▸ RECORDS SHOWN
####
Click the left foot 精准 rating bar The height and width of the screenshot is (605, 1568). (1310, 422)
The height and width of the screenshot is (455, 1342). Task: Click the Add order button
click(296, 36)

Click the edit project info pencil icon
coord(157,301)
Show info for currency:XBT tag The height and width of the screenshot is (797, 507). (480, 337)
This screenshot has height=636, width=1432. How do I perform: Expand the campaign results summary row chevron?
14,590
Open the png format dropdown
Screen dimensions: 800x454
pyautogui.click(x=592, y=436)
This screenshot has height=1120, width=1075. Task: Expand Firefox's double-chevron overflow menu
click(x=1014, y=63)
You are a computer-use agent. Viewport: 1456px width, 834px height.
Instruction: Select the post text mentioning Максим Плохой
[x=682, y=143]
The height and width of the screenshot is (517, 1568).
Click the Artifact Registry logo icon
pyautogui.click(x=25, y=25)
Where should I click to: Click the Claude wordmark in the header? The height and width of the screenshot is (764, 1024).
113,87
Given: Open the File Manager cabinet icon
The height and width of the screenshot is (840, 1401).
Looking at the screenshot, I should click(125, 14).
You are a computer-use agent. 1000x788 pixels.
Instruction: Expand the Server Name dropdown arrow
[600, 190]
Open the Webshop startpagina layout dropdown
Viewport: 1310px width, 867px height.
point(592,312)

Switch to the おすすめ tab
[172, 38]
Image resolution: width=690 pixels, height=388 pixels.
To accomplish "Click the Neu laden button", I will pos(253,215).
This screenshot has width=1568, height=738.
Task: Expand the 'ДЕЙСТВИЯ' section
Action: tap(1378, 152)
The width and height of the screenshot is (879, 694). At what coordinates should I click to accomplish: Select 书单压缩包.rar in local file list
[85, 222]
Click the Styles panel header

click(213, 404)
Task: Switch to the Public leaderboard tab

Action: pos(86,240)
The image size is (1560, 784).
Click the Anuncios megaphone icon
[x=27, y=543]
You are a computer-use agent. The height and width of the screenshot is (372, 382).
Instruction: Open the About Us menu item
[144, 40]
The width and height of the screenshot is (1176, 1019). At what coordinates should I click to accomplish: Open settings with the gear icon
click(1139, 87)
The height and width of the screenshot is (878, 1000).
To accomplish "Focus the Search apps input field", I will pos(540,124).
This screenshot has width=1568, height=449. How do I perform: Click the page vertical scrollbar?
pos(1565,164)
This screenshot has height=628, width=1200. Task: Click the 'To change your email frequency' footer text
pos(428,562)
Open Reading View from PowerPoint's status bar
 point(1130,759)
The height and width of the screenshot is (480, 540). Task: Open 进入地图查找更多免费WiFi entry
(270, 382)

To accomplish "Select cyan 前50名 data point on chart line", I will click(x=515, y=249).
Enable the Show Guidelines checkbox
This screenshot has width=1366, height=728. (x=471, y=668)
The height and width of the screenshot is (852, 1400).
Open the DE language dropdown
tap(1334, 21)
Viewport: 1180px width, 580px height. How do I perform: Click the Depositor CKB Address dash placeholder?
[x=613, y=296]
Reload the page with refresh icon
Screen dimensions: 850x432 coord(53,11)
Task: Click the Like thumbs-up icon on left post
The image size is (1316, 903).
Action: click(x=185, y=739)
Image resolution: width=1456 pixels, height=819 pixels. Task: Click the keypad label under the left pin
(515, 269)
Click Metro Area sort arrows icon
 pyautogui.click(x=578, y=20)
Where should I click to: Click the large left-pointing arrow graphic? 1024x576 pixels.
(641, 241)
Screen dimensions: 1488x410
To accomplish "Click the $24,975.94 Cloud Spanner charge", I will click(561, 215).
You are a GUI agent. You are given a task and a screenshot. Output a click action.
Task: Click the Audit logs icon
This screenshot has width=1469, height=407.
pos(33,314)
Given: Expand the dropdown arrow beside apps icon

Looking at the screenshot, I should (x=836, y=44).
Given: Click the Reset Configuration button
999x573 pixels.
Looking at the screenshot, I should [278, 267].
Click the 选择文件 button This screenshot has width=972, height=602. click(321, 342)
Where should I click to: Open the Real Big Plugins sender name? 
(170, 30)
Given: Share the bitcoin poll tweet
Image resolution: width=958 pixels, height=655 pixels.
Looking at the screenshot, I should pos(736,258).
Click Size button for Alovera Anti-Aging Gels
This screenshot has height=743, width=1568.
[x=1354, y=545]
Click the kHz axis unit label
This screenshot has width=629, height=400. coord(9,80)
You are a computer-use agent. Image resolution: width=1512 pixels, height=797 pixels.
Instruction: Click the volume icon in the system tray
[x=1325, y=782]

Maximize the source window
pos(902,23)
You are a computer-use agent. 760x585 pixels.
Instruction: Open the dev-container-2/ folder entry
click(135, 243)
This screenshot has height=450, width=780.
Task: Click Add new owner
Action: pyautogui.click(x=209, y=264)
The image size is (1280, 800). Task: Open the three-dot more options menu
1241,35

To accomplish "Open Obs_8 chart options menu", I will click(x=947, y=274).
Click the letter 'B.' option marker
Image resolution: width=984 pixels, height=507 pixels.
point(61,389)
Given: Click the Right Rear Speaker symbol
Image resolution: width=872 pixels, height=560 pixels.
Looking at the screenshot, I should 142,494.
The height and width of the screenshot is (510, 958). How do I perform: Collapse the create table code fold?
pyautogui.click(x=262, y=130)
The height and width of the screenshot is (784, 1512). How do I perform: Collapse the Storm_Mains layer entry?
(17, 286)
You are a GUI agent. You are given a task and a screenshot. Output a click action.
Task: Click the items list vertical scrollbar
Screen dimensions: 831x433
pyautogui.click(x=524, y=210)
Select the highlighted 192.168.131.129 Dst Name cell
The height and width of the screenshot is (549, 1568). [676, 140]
####
▸ WHAT YOU WILL DO
Gather every line in the entries above that contains the string "dimensions". Treat uppercase and lowercase as different.

▸ ANSWER TO THE EXERCISE
Screen dimensions: 800x454
Screen dimensions: 850x432 coord(53,11)
Screen dimensions: 1488x410
Screen dimensions: 831x433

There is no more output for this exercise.